Automatic iNat suggestion for "unknown" observations that reach a certain age

The CV-based observations are already marked – I agree that an automatic cv annotation would help get observations seen by the appropriate experts. I try to go though and do this manually – tweaking cv suggestions based on location, my own knowledge, etc – but it seems like an inefficient use of time.

Alternately – perhaps “unknown” observations could remain marked “unknown”, but show up in searches based on the cv best-guess when no other information is present?

1 Like

I think you would need to actually run and save the CV guess rather than this. On the fly running of the CV against all unknown observations every time someone ran a search is likely extremely server intensive and unlikely to run in any kind of acceptable time.

1 Like

Completely agree. It’s mostly a bookkeeping thing; keeping the automatic CV guess … discreet … unless someone has manually approves it.

I just now notice that there’s sometimes a “placeholder” field that might be similar to what I’m describing. This is a subtlety I hadn’t picked up that looks like it might be important…

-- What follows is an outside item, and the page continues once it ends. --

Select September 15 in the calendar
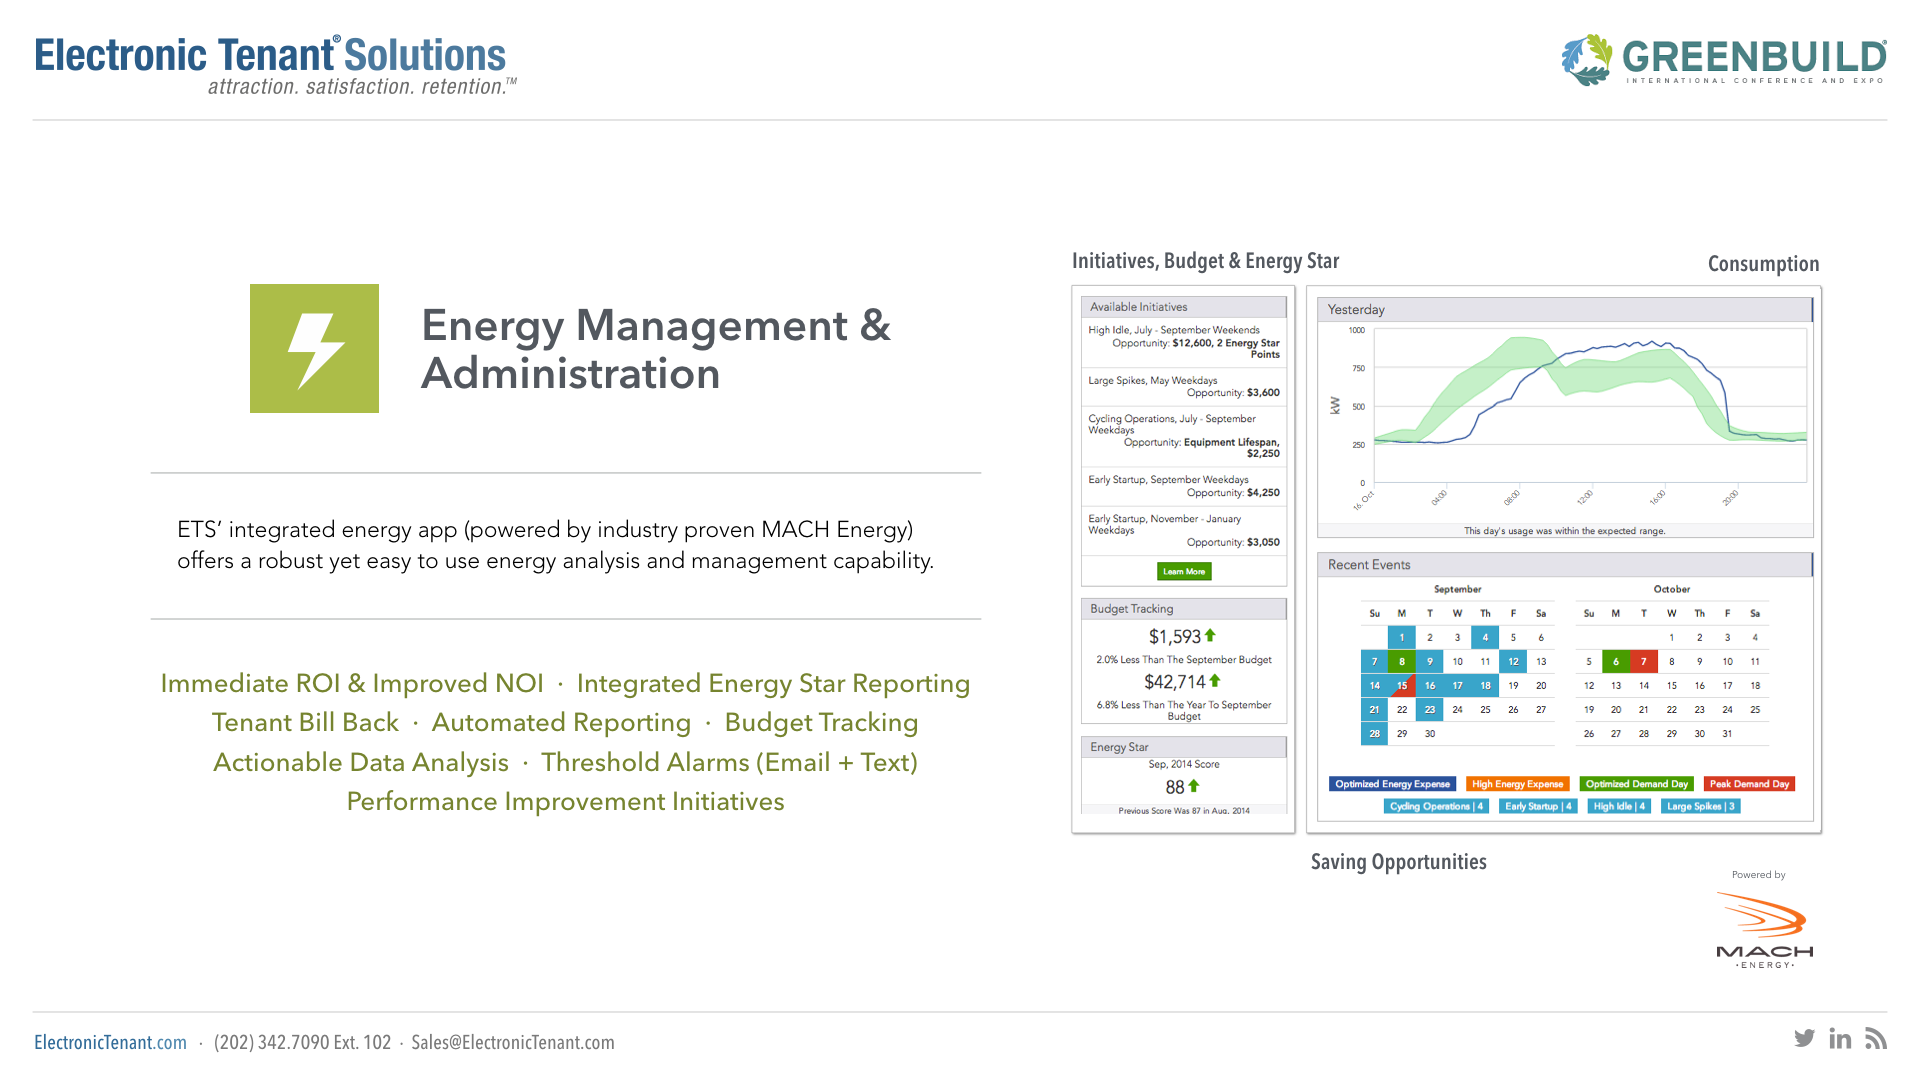(1402, 686)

Would probably also need to be re-created if/when observation photos change, and whenever there are significant changes to the CV system (as recently happened).

1 Like

I do like the idea of an obs getting auto-ID’d with a CV choice if it hasn’t been given any ID at all after a reasonable time, say 12 months. Usually by then someone has got around to putting it to Order or Family, but if the auto-ID was put at the Order or Family of the leading CV suggestion, then I think that would be at least comparable to a volunteer identifier doing so with taxa that they are not familiar with. Still marked with the CV symbol of course. It would cut down a lot of grunt work. They would still be in the Needs ID pool, but would become included in the filtered ID pools that many specialists limit themselves to.

4 Likes

I periodically go thru the Unknown taxon to put obvious things where knowing eyes can see them. Some of them just can’t be IDd because of poor photos or you just can’t see what they think is the organism. Others are observations including photos of several organism that need to be split, so they can’t be identified either. Many of them are from people who started years ago and then became inactive.

Would it work to have a category for that?

1 Like

@jbecky I think there is, sorta: There’s a checkbox at the bottom of the page where you can specify “this observation cannot be further improved”, or some such. I’m … not actually sure what this does, but I assume it takes it out of rotation from needs-ID pools.

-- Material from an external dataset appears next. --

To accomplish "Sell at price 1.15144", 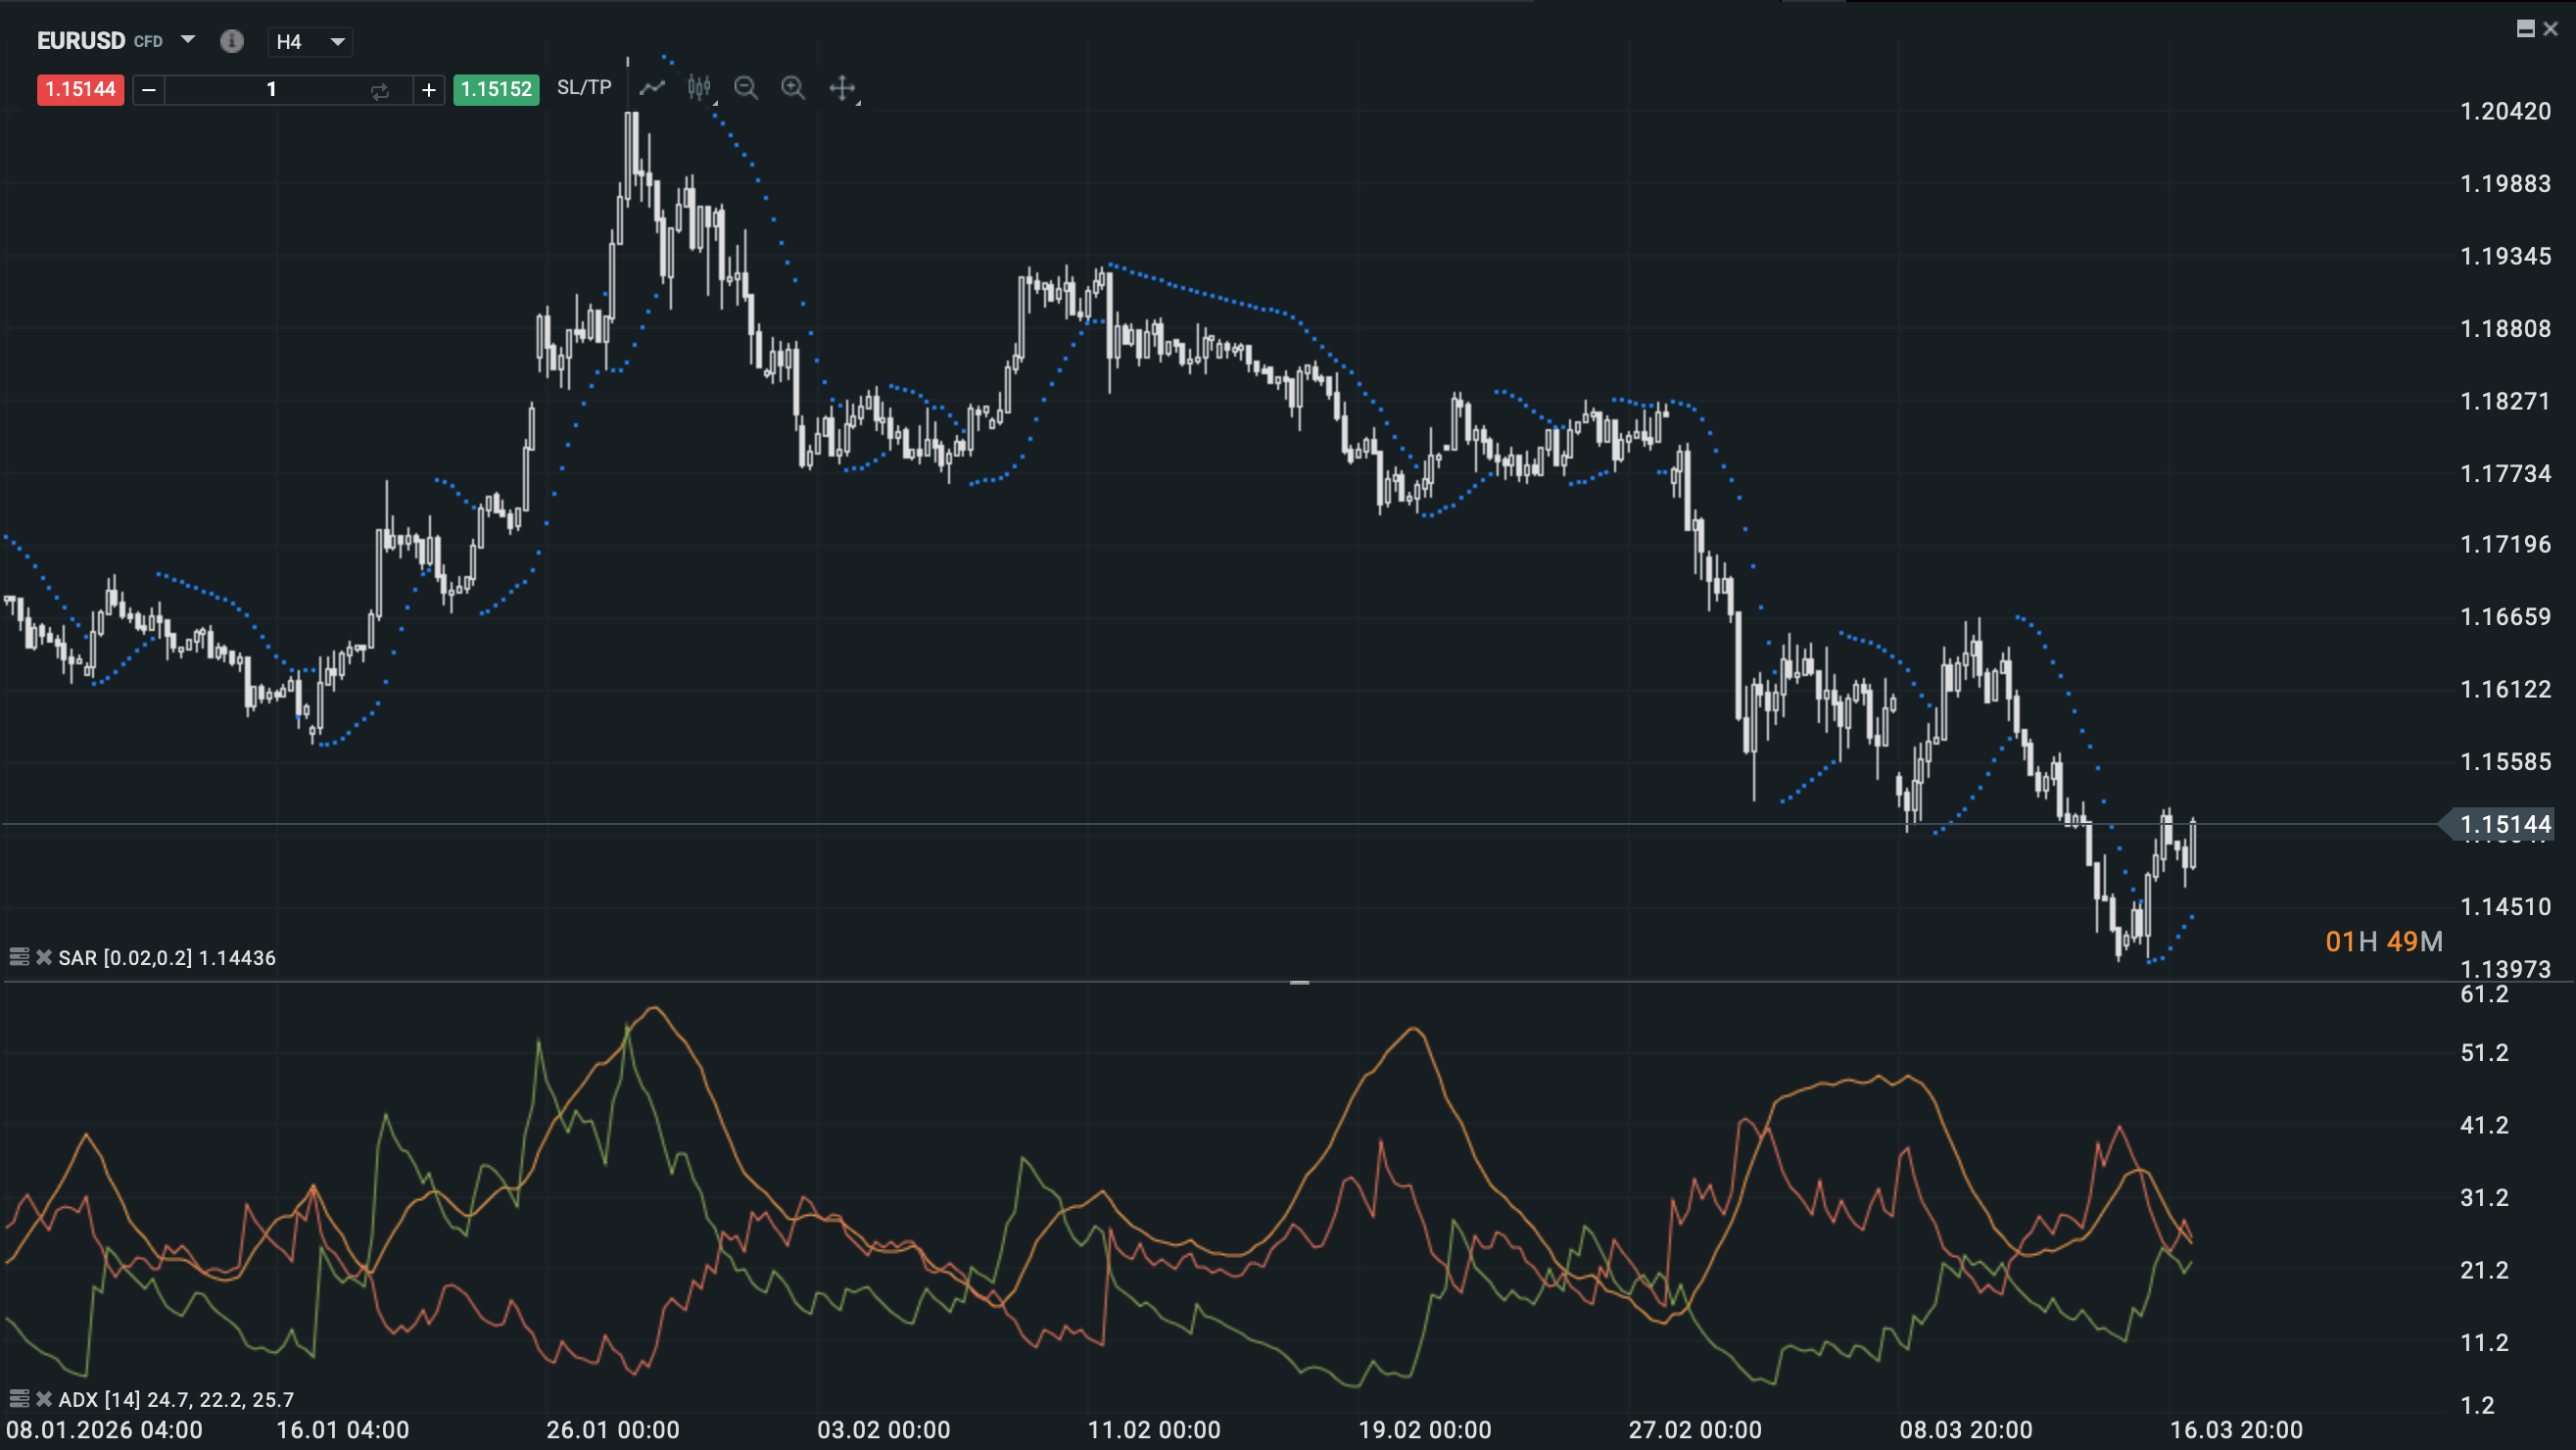I will (x=80, y=90).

I know if two people have marked it as life, it does change it to casual, so it’s out of the ID pool. Not sure in other cases. I try to name in down to the lowest common denominator that I know, note as a comment the photos are of different subjects, and if I’m the second are later to do so, flag it as good as can be.

Wow - that actually seems kind of undesirable, since certain types of difficult identifications (among algae, or between fungi or slimes, or of microbes) are easiest to find bc they are marked “life”.

2 Likes

They are marked as “unknown”, not “life”. They become “life” after someone marks it as algae, then someone marks it as red algae. And while it is true someone could mark it as life, no one seems to do so. It is amazing the amount of obvious insect, plant, arthropods, etc. that are lingering at “unknown”, let alone the things that can only be determined to be life.

2 Likes

There are a lot of observations with no ID out there. It takes a lot of human work to ID all of those to just kingdom or phylum so that the experts can find the observations and ID them further. I suggest a bot that IDs these unreviewed observations. It could be the same account that automatically marks some species (like Picea pungens) as not-wild. This bot would find observations that have gone one month or more without being IDed, and would use computer vision to give them a kingdom level ID. I think this would really help with getting unreviewed observations to identifiers. If kingdom isn’t enough, it could go to phylum or class, but that gets risky. Also, as to not cause problems with the computer vision training, an observation IDed only by this bot would not be used to train the computer vision, because that would be too recursive. Would this put too much effort on the servers, or would it be too risky to use the computer vision that much?

2 Likes

@mws My apologies, just after approving your feature request, I realized there is already an existing feature request for essentially the same thing. So I have merged it here.

2 Likes

I think this would result in way more State of Matter Life observations than there already are, unless the bot could also read the observer’s description and/or any placeholder to know whether it is the plant or the butterfly or the cat in the photo that is the subject.

It could be made so that the bot’s ID is automatically retracted when a real person IDs the observation, so that errors in the computer vision that might cause bad photos to be mis-IDed does’t result in state of matter life observations.

2 Likes

That could help keep it out of State of Matter Life. What would happen to any placeholder that had been on the observation when it was Unknown, though? Usually human observers will try to preserve them in a comment.

2 Likes

I would think, in lieu of a better system that displays placeholders, it would just skip observations with placeholder text.

2 Likes

Given the number of things in the “unknown” pile that are that way either because there are multiple photos attached of different organisms, or because it’s utterly unclear what the photographer was centered on, I think a fully automated approach is not a good way to go.

It also seems a bit perilous to add ML identification access to the Identify tool–it has the potential to massively exacerbate our recently discussed problems with careless ID. What if Identify had a button that let you add the ML identification, but only to, say, Kingdom or Phylum level? That would still go faster than manually typing it out, but would keep a human in the loop to skip over fundamentally ambiguous observations.

2 Likes

My problem with this is that it would still take probably thousands of human hours just to do that. It would be a quicker, but still fairly unfeasible way to clear out unknown observations

2 Likes

Observations with multiple photos could have the AI go through each photo individually. Without consensus, it could then just not ID the observation, or ID as “stateofmatter life” to show that there’s an issue. It could also do something similar for a subject-less observation, where it doesn’t leave an ID if it can’t come to a strong conclusion on any kingdom.

2 Likes

and maybe skip observations with anything in the description section as well?

what is “ML identification,” please?

1 Like